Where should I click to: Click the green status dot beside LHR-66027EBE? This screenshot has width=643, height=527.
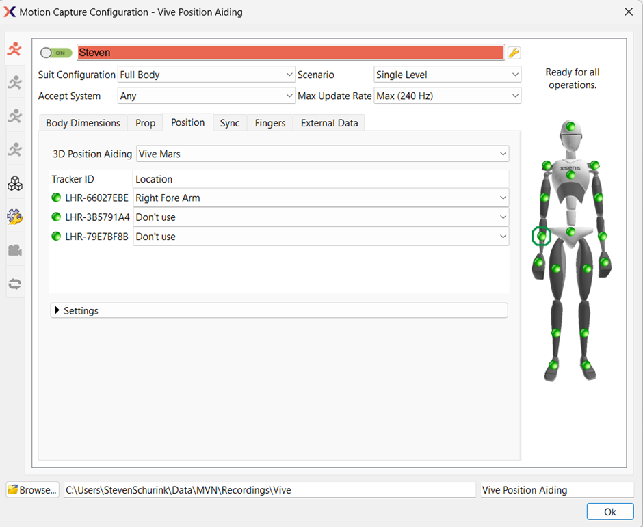[55, 198]
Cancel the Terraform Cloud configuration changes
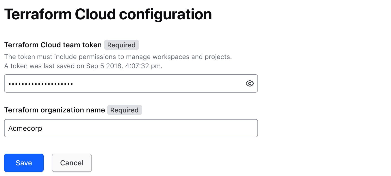391x176 pixels. click(x=72, y=163)

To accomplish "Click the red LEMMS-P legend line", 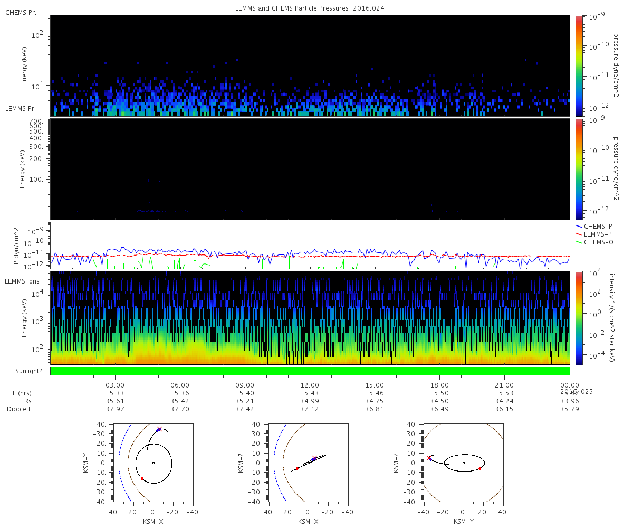I will tap(579, 234).
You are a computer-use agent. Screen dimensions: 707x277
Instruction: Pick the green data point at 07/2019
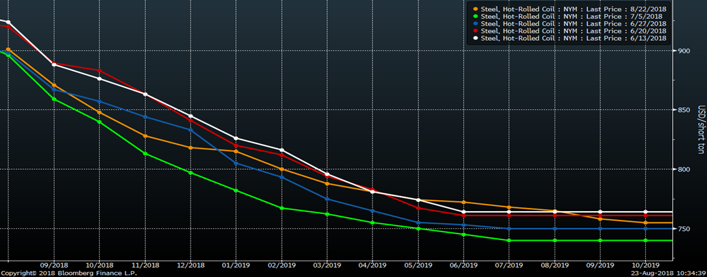pos(509,241)
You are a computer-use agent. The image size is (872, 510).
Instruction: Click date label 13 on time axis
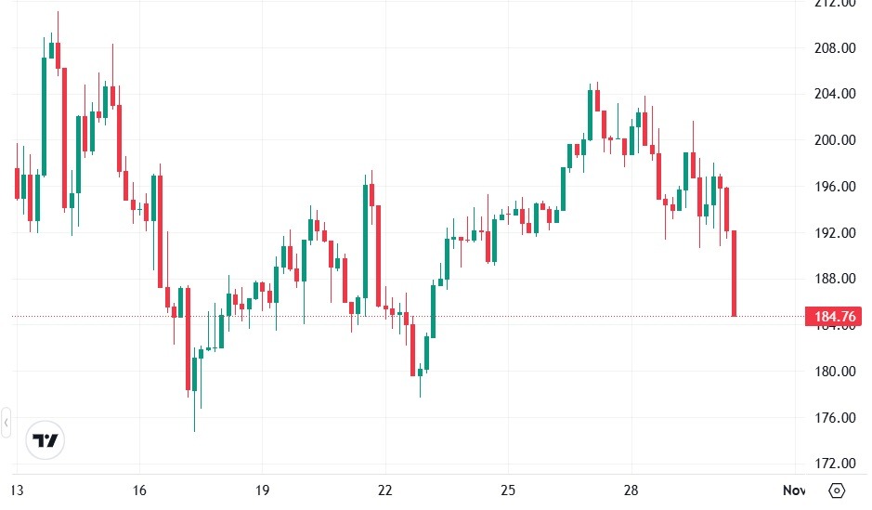click(16, 490)
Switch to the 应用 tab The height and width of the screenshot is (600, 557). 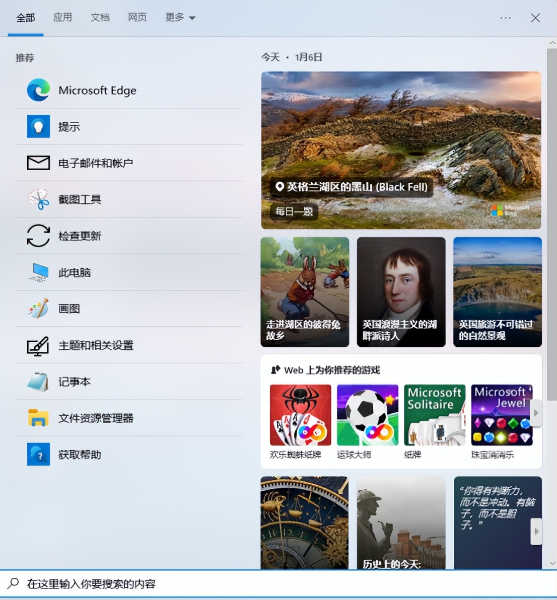point(62,17)
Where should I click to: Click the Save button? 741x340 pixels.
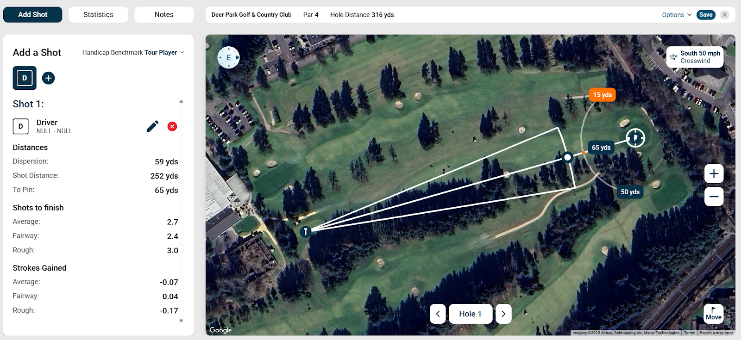pyautogui.click(x=706, y=15)
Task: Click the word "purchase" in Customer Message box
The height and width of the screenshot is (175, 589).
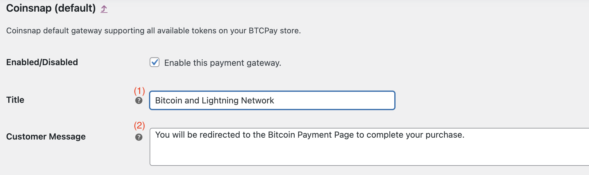Action: pos(444,135)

==============================

Wherever a line in the data above holds the word "agent", copy that line.

Solved problem>
You are a computer-use agent. Screen dimensions: 707x277
You are a computer-use agent. The image size is (872, 510).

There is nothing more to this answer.